Sunday, May 08, 2011

I feel lonely and sad.

A most frustrating thing, lately, is being too emotionally overwhelmed to write.


I'm fairly functional in most other ways, but there are moments when I'm struck--by my current life, how much time I spend trying hard not to be present, stuck in an ugly cubicle with no practical reason to believe I can improve things soon, deeply lonely and failing to rationalize it away.

I also get overwhelmed trying to make sense of sense of the past. I really don't want to be that person, so absorbed in my own problems that I'm selfish and uncaring. . . still, some problems are actually worse than other problems. I'm sure it's not fun even in the middle of the bell curve, but statistically speaking, somebody has got to be out on the ends, no? And I've had this conversation so many times--


me: My family is pretty messed up.

interlocutor: You know, everybody's family is like that. They all fight, they all have their messed-up-ness. That's just how families are. You just have to deal with it. . . everybody does.

me: Maybe. . . I mean, I wouldn't rule that out. But it seems likely my family is unusually messed up.

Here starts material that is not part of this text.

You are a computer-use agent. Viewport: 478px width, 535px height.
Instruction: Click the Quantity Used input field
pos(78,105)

interlocutor: *tells a story about extended family members who refused to talk to each other for years.*

me: *tells a story about one time, in my senior year of high school, when FHE ended with five people holding me to the floor while I desperately tried to leave.*

interlocutor: huh. Maybe your family really is kind of messed up.



Plus, I've been reading about Martha Beck, which makes me feel like writing an accurate criticism of abusive family patterns and the church's handling of child abuse. I feel both called and inadequate to the task.

5 comments:

___________________________ said...

You know you really want to be that person. Stop denying your destiny!!!

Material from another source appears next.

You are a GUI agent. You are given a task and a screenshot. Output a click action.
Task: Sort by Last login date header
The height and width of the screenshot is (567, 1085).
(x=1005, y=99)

Ok, but anyway.... RADICAL IDENTITY RECONSTRUCTION TIME!!! Day, you are no longer Day, but now you are Pinocchio. You don't work in a cubicle, but instead, you are a motor cycle gangster. Also, instead of loneliness, you only feel rage at the hamster that stole your eye. (You now wear an eyepatch)

Boom! All problems solved.

Day said...

I'm totally on board, but I seem to be missing a hamster, a motorcycle, and an eye patch. . .

N said...

No, no - I think the hamster wants to be missing. You're just missing a motorcycle, an eye patch, and the absence of an eye...

___________________________ said...

I think missing of an eye is one of the easier parts. The eyepatch probably also isn't so hard. Motorcycle... well... you might have to sell some things or dip into any saved money you have.

Robin said...

I've had that conversation with people. Including my mother, who uses that line to say that our family isn't any more screwed up than anyone else's. Um, wrong. I've described our family to others and they stare at me like I'm from Mars, shift nervously on their feet, and get away quickly.

Sorry you're struggling. I hate it when I'm so deep down that I can't write. I can't process anything; I just sit and stew in the toxins. It's not pretty.